■ **GOAL OF THE EXERCISE**:
Here is a listing. Set it down again exactly.

■ **RECORDS FOR THIS EXERCISE**:
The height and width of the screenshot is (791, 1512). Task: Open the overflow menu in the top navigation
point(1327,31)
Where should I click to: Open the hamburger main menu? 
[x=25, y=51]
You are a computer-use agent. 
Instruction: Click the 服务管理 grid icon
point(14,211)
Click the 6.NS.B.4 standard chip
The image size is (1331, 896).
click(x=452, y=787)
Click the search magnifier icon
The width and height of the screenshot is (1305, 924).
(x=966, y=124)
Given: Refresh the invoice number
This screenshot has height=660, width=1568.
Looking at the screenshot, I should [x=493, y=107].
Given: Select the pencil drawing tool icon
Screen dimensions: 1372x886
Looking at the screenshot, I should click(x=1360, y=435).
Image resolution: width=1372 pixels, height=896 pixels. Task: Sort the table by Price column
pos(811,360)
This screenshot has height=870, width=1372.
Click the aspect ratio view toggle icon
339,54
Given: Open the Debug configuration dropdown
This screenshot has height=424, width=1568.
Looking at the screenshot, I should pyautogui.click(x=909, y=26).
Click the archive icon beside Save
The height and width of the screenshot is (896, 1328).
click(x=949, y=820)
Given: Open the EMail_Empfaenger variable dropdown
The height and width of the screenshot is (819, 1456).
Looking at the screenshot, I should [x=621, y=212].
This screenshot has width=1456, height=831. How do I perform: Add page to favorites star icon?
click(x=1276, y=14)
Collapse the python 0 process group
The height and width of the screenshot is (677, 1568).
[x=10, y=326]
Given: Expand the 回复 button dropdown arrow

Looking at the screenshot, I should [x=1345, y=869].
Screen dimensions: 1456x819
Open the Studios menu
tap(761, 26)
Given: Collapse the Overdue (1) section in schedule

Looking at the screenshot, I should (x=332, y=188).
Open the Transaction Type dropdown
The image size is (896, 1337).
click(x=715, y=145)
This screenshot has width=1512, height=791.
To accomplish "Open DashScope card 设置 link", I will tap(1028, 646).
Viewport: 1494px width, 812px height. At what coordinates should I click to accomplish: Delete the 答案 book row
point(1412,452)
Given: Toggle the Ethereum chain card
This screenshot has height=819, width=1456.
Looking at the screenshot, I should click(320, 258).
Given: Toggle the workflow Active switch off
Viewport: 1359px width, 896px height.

■ **TASK ANSWER**:
The height and width of the screenshot is (791, 1512). Task: Open the overflow menu in the top navigation
point(1327,31)
Where should I click to: Open the hamburger main menu? 
[x=25, y=51]
You are a computer-use agent. 
Instruction: Click the 服务管理 grid icon
point(14,211)
Click the 6.NS.B.4 standard chip
The image size is (1331, 896).
click(x=452, y=787)
Click the search magnifier icon
The width and height of the screenshot is (1305, 924).
(x=966, y=124)
Given: Refresh the invoice number
This screenshot has height=660, width=1568.
Looking at the screenshot, I should [x=493, y=107].
Given: Select the pencil drawing tool icon
Screen dimensions: 1372x886
Looking at the screenshot, I should click(x=1360, y=435).
Image resolution: width=1372 pixels, height=896 pixels. Task: Sort the table by Price column
pos(811,360)
This screenshot has height=870, width=1372.
Click the aspect ratio view toggle icon
339,54
Given: Open the Debug configuration dropdown
This screenshot has height=424, width=1568.
Looking at the screenshot, I should pyautogui.click(x=909, y=26).
Click the archive icon beside Save
The height and width of the screenshot is (896, 1328).
click(x=949, y=820)
Given: Open the EMail_Empfaenger variable dropdown
The height and width of the screenshot is (819, 1456).
Looking at the screenshot, I should [x=621, y=212].
This screenshot has width=1456, height=831. How do I perform: Add page to favorites star icon?
click(x=1276, y=14)
Collapse the python 0 process group
The height and width of the screenshot is (677, 1568).
[x=10, y=326]
Given: Expand the 回复 button dropdown arrow

Looking at the screenshot, I should [x=1345, y=869].
Screen dimensions: 1456x819
Open the Studios menu
tap(761, 26)
Given: Collapse the Overdue (1) section in schedule

Looking at the screenshot, I should (x=332, y=188).
Open the Transaction Type dropdown
The image size is (896, 1337).
click(x=715, y=145)
This screenshot has width=1512, height=791.
To accomplish "Open DashScope card 设置 link", I will tap(1028, 646).
Viewport: 1494px width, 812px height. At what coordinates should I click to accomplish: Delete the 答案 book row
point(1412,452)
Given: Toggle the Ethereum chain card
This screenshot has height=819, width=1456.
Looking at the screenshot, I should click(320, 258).
Given: Toggle the workflow Active switch off
Viewport: 1359px width, 896px height.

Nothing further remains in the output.